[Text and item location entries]
------------------------
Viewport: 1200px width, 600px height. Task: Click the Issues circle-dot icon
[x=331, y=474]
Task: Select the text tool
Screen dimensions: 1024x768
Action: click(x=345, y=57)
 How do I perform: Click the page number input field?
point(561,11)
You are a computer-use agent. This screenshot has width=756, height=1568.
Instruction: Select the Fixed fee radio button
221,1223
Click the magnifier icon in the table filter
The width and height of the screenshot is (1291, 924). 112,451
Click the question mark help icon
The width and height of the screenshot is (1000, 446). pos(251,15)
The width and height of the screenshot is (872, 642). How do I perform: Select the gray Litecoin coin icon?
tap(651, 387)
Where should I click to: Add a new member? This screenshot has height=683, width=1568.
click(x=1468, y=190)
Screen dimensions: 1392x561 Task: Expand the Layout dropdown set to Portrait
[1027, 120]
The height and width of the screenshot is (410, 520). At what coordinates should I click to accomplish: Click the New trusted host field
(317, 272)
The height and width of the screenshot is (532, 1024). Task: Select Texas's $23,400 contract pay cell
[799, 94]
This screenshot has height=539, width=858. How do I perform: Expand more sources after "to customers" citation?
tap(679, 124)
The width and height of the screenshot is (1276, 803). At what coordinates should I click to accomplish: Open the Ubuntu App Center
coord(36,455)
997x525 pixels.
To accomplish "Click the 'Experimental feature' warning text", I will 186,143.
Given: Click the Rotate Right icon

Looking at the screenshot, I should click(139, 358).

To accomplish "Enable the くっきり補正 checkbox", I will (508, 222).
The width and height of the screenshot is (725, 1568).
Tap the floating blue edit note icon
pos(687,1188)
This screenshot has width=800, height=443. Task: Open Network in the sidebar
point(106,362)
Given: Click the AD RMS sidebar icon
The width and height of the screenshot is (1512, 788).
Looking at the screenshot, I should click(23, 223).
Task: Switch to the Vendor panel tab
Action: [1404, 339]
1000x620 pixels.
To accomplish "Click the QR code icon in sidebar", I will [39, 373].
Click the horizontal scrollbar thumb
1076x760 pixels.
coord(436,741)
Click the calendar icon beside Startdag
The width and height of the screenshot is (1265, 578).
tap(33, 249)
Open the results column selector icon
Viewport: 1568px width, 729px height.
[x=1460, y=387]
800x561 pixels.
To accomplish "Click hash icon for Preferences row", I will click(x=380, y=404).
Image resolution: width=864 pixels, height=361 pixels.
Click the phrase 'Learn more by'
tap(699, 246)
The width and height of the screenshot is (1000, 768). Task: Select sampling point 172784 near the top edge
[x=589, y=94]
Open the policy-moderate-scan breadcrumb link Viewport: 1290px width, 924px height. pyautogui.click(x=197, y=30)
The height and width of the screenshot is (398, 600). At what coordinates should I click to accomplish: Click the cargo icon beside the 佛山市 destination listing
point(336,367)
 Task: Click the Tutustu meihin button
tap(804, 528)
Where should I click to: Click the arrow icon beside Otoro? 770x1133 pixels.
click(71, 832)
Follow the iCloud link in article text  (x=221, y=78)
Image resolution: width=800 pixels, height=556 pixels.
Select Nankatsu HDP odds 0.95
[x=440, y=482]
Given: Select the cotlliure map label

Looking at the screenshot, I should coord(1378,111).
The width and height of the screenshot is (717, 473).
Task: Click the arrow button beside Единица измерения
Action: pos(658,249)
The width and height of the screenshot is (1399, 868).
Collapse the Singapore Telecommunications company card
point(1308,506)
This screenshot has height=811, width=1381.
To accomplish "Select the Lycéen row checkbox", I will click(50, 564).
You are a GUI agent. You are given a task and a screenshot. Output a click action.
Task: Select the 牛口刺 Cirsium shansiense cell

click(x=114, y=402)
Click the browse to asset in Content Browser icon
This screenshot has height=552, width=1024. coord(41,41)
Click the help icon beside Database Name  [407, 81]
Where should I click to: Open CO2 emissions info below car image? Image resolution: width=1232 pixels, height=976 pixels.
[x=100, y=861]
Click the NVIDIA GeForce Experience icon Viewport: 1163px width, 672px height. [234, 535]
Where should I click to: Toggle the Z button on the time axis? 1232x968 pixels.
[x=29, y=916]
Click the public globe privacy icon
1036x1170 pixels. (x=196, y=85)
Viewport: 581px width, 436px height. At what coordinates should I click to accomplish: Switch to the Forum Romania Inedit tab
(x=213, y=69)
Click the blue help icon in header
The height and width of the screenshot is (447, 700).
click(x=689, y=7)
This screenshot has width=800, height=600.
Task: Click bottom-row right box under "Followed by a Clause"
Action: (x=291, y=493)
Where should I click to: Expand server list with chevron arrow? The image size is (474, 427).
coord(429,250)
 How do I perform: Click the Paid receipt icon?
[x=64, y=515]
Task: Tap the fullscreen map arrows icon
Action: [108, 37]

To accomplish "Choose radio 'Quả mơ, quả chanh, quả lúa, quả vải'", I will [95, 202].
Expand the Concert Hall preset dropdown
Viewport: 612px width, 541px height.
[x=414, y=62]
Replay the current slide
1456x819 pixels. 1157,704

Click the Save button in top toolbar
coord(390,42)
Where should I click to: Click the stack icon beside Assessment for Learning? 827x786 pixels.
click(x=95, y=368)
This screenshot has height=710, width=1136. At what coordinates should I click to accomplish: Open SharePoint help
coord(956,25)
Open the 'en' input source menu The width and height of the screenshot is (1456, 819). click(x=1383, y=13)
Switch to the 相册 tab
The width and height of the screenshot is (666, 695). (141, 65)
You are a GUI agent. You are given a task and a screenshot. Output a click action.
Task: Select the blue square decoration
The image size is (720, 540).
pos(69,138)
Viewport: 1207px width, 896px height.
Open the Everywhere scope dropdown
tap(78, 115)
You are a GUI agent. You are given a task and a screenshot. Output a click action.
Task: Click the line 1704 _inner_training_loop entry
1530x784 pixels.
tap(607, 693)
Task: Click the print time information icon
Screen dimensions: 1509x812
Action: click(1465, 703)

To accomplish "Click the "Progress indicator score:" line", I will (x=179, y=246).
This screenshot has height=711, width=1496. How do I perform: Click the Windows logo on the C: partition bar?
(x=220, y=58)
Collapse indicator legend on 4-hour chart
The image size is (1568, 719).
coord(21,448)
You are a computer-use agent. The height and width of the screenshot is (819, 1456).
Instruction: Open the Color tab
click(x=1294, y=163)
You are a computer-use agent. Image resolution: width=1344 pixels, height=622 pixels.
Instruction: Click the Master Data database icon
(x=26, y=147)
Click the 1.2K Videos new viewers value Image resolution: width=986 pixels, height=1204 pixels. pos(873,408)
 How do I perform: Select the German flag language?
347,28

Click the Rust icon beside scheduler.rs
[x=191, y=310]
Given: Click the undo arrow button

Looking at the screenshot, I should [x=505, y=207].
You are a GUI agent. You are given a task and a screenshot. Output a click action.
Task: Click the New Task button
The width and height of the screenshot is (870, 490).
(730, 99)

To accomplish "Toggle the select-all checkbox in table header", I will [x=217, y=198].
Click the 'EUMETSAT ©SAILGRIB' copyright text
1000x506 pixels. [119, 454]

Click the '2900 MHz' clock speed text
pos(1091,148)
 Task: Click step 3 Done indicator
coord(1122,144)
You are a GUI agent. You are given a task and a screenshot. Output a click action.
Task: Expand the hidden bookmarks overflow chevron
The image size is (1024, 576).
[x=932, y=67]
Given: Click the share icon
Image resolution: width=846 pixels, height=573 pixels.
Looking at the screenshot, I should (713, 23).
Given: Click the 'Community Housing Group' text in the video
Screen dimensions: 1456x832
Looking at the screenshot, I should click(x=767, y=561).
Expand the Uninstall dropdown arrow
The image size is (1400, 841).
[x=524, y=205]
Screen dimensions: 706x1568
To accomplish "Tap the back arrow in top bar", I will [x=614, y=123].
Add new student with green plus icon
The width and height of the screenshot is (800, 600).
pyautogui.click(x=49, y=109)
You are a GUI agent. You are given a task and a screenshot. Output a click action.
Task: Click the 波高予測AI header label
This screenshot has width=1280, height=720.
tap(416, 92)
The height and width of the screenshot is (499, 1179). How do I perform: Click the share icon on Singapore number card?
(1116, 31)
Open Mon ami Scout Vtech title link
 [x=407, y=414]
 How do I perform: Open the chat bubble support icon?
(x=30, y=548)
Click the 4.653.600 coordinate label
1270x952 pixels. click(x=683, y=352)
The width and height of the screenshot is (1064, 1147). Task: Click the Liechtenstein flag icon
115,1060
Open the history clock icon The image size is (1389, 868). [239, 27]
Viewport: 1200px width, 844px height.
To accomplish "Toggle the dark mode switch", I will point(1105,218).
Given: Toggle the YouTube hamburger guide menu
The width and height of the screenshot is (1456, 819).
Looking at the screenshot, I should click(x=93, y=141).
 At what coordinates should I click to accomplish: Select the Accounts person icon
------------------------
### Your task
Rewrite everything from the line containing "Image resolution: width=864" down to the line containing "Open the policy-moderate-scan", changing "breadcrumb" to "navigation" and keeping all else the same.

### Response
Image resolution: width=864 pixels, height=361 pixels.
Click the phrase 'Learn more by'
tap(699, 246)
The width and height of the screenshot is (1000, 768). Task: Select sampling point 172784 near the top edge
[x=589, y=94]
Open the policy-moderate-scan navigation link Viewport: 1290px width, 924px height. pyautogui.click(x=197, y=30)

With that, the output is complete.